Überstunden müssen per Gesetz dokumentiert werden. Laut des jüngsten Gerichtsbeschlusses des Europäischen Gerichtshofs (EUGH) gilt das nun auch für die reguläre Arbeitszeit. Für die meisten Beschäftigten ist diese auf 40 Stunden festgelegt, in der Realität sieht das jedoch häufig anders aus. Überstunden stehen nicht nur bei vielen Fach-, sondern vor allem auch Führungskräften auf der Tagesordnung. Doch wie viele Überstunden leisten Beschäftigte? Und wie viele von ihnen erhalten für ihre Extraarbeit einen Ausgleich?
----------
* [Ziel der Übung]
Geben Sie den Text über Überstunden von „Überstunden müssen per“ bis hinunter zu „Extraarbeit einen Ausgleich?“ erneut wieder und tauschen Sie dabei „Führungskräften“ gegen „Leitungskräften“ aus.

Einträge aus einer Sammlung
----------
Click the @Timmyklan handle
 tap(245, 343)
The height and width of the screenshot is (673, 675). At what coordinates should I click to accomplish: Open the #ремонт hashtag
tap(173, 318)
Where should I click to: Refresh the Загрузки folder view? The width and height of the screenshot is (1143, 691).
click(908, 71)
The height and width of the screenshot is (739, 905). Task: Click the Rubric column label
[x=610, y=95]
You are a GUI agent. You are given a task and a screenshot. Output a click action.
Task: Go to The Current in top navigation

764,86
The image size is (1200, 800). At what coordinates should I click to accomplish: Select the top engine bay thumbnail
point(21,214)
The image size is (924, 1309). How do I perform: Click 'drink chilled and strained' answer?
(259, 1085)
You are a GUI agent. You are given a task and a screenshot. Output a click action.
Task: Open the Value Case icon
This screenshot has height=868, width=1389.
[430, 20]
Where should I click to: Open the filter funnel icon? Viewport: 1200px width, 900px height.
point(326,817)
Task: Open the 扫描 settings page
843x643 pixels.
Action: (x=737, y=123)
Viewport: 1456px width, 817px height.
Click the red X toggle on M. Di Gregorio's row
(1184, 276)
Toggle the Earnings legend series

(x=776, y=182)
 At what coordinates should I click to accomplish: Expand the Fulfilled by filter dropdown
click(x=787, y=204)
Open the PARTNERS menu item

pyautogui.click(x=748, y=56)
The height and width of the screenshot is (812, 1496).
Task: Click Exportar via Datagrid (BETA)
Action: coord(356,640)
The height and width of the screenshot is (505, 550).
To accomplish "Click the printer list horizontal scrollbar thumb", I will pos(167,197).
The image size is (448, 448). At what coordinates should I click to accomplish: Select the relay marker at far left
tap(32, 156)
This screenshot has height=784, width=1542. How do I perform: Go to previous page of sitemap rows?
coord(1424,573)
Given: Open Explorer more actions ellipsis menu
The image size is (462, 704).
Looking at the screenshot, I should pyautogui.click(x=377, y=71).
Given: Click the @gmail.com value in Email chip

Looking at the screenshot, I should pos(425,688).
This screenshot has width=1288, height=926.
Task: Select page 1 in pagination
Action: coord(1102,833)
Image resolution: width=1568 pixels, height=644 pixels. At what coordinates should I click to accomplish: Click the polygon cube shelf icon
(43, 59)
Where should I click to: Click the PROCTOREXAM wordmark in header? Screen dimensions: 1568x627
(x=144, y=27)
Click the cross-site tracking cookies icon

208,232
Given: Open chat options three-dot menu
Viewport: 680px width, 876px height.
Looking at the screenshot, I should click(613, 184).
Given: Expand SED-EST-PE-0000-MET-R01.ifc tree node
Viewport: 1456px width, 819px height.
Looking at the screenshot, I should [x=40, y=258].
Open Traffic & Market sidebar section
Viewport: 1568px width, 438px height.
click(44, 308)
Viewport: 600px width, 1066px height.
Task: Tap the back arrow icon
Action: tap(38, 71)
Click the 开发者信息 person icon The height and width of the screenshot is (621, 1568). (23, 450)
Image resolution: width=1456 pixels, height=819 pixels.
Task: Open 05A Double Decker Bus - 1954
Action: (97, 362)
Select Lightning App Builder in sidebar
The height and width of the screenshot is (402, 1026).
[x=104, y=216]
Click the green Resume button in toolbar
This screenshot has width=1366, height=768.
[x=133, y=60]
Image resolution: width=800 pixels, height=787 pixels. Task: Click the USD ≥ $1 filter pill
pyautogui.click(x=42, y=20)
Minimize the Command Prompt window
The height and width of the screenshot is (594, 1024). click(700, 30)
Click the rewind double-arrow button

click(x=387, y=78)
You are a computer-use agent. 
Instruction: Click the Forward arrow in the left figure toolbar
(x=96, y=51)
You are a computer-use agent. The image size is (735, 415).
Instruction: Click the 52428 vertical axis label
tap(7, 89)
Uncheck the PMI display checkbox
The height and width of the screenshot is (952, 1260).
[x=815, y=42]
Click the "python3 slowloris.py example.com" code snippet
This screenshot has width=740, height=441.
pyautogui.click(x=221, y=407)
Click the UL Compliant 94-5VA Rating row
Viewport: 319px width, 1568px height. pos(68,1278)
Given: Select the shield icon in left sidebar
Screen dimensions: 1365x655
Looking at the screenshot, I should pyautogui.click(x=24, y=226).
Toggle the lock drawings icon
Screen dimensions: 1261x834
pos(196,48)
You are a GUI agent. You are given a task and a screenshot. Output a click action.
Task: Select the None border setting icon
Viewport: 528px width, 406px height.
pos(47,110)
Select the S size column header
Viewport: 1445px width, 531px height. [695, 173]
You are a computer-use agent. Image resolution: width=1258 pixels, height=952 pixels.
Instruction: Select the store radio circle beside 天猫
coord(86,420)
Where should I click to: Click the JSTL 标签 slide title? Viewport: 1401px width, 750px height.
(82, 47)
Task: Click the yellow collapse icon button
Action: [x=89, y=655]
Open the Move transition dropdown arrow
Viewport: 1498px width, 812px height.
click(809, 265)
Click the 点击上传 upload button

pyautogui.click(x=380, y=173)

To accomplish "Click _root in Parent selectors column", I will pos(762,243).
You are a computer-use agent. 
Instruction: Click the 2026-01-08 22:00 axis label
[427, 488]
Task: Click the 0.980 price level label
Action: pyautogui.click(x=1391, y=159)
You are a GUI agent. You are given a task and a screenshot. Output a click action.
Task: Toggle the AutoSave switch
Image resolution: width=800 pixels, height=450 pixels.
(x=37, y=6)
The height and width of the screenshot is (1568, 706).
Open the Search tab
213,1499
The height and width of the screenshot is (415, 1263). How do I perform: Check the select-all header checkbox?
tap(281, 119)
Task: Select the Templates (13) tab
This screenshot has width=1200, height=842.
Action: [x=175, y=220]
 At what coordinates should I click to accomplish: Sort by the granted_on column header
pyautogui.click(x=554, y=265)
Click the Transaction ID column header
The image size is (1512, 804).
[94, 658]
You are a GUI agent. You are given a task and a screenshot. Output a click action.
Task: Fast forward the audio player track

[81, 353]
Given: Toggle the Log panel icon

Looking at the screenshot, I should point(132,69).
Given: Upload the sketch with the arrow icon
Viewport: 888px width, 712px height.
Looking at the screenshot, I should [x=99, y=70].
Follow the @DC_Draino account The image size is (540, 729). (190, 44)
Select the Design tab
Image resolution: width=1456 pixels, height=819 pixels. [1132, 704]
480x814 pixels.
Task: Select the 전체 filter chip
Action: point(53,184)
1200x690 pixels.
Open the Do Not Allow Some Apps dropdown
----------
* [Lösung der Aufgabe]
Überstunden müssen per Gesetz dokumentiert werden. Laut des jüngsten Gerichtsbeschlusses des Europäischen Gerichtshofs (EUGH) gilt das nun auch für die reguläre Arbeitszeit. Für die meisten Beschäftigten ist diese auf 40 Stunden festgelegt, in der Realität sieht das jedoch häufig anders aus. Überstunden stehen nicht nur bei vielen Fach-, sondern vor allem auch Leitungskräften auf der Tagesordnung. Doch wie viele Überstunden leisten Beschäftigte? Und wie viele von ihnen erhalten für ihre Extraarbeit einen Ausgleich?